• **Text section**:
▼
9. Thus, on the submissions made by the learned

counsel for the parties, the following three questions fall

for determination in this case:

(I) Whether the Insurance Company's

liability is limited to Rs. 2 lacs only or because

it being a packaged policy, a compensation

beyond Rs. 2 lacs can be awarded?

(II) Whether the appellate Court has the

jurisdiction to enhance the compensation as

claimed by the claimants (respondents herein)

even if they have not preferred any appeal,

cross appeal, or cross objection in the appeal?

(III) Whether the compensation of Rs.

8,41,820.00 along with interest at the rate of

6 per cent per annum is just and proper, or

the same should be enhanced?

10. Coming to the first question, it is apparent

from the records that the Insurance Company has not

filed the original policy issued in favour of the deceased,

rather it has filed some policy documents, which are

blank and have not been signed by anybody. On the

contrary, the claimants (respondents herein) have filed

xerox of Certificate-Cum-Policy Schedule, which reveals

that the deceased has paid Compulsory PA Cover

Premium of Rs. 100 and Additional PA Cover Premium

for five persons at the rate of Rs.250/-. It is also not

disputed in this case that the Insurance Company has

paid compensation to the claimants for the damage to

the vehicle. In that view of the matter, this Court is

inclined to rely upon the judgment rendered by the

Hon'ble Supreme Court in Oriental Insurance

Company Limited vs. Surendra Nath Loomba and

others, (2012) 13 SCC 792, wherein the Hon'ble

Supreme Court has taken into consideration a number of

earlier judgments passed by it including the cases of

National Insurance Company Limited vs.

Balakrishnan and another, (2013) 1 SCC 731 and

the case of United India Insurance Company

Limited, Shimla vs. Tilak Singh and others, (2006)
▲
• **Task set**:
- a) Reproduce the passage from the insurance judgment excerpt starting at "jurisdiction to enhance" and ending at "in the appeal?".
- b) Turn the lines of the records starting at the line that contains "Click the Сумма Кт column header" and ending at the line that contains "Action: coord(81,12)", both included, into a JSON list of strings with one string per line, omitting blank lines and nothing else.

Element and text position data:
▼
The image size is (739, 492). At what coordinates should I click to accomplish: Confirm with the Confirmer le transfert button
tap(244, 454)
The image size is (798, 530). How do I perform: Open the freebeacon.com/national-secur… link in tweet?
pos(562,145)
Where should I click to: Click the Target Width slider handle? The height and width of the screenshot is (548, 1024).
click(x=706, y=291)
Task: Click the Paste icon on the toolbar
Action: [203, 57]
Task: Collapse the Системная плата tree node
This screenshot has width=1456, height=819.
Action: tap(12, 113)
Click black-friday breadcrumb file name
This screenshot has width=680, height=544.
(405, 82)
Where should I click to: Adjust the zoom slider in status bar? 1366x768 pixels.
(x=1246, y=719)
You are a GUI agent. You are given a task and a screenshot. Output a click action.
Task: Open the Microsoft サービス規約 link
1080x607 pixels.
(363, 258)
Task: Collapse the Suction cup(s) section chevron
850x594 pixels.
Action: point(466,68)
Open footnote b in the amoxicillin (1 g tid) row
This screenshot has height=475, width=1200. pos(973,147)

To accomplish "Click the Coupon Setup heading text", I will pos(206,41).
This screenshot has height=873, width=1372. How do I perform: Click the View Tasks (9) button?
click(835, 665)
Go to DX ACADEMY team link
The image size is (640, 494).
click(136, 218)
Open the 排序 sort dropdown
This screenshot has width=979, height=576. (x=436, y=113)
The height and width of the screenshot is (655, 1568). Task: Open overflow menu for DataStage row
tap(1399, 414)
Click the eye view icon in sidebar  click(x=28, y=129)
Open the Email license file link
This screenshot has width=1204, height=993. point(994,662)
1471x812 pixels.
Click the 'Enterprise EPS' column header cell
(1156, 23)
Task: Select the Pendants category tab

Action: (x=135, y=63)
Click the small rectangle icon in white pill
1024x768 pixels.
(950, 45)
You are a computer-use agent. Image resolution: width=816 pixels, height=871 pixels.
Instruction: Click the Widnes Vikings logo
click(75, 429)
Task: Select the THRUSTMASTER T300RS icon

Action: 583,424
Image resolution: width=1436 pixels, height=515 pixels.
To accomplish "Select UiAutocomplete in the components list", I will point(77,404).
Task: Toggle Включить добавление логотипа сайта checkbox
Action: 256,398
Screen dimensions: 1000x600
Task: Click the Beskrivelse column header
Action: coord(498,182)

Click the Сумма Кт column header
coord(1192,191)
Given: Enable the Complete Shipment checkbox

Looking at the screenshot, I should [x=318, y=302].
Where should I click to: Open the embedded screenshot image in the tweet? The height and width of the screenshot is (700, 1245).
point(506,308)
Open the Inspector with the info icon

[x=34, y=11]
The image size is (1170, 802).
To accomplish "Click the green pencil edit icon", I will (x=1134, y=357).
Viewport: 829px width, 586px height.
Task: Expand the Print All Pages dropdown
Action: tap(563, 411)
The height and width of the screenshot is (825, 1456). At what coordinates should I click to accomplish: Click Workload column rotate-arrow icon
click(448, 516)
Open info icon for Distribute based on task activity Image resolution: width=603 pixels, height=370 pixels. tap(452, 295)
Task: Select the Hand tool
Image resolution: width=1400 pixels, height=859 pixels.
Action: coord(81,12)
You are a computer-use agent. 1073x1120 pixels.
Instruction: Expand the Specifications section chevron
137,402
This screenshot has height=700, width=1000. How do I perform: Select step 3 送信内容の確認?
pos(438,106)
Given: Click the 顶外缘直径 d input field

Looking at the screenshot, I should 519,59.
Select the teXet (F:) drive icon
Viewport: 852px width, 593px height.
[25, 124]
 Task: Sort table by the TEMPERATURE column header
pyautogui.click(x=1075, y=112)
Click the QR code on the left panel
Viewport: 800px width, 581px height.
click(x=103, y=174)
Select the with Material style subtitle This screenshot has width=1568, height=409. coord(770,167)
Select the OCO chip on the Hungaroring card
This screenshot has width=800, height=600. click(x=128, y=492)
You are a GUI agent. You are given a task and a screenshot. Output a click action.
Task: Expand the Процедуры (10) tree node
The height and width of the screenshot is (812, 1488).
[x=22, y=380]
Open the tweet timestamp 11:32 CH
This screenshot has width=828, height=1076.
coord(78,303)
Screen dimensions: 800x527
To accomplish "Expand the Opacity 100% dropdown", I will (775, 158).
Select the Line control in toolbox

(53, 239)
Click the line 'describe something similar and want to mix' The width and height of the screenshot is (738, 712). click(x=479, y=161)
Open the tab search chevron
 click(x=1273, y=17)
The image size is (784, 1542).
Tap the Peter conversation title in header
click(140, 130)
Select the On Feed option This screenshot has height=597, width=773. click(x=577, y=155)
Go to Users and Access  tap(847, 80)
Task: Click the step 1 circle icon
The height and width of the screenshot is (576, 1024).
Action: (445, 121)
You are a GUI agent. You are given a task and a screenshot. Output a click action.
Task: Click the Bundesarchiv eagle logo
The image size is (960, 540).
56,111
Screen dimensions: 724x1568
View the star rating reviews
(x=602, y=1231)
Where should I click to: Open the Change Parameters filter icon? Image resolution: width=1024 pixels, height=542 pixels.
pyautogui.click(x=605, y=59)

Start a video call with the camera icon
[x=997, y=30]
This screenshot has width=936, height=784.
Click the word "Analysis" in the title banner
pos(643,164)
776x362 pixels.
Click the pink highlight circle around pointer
▲
• **Solutions per task**:
- a)
jurisdiction to enhance the compensation as

claimed by the claimants (respondents herein)

even if they have not preferred any appeal,

cross appeal, or cross objection in the appeal?

- b)
[
  "Click the Сумма Кт column header",
  "coord(1192,191)",
  "Given: Enable the Complete Shipment checkbox",
  "Looking at the screenshot, I should [x=318, y=302].",
  "Where should I click to: Open the embedded screenshot image in the tweet? The height and width of the screenshot is (700, 1245).",
  "point(506,308)",
  "Open the Inspector with the info icon",
  "[x=34, y=11]",
  "The image size is (1170, 802).",
  "To accomplish \"Click the green pencil edit icon\", I will (x=1134, y=357).",
  "Viewport: 829px width, 586px height.",
  "Task: Expand the Print All Pages dropdown",
  "Action: tap(563, 411)",
  "The height and width of the screenshot is (825, 1456). At what coordinates should I click to accomplish: Click Workload column rotate-arrow icon",
  "click(448, 516)",
  "Open info icon for Distribute based on task activity Image resolution: width=603 pixels, height=370 pixels. tap(452, 295)",
  "Task: Select the Hand tool",
  "Image resolution: width=1400 pixels, height=859 pixels.",
  "Action: coord(81,12)"
]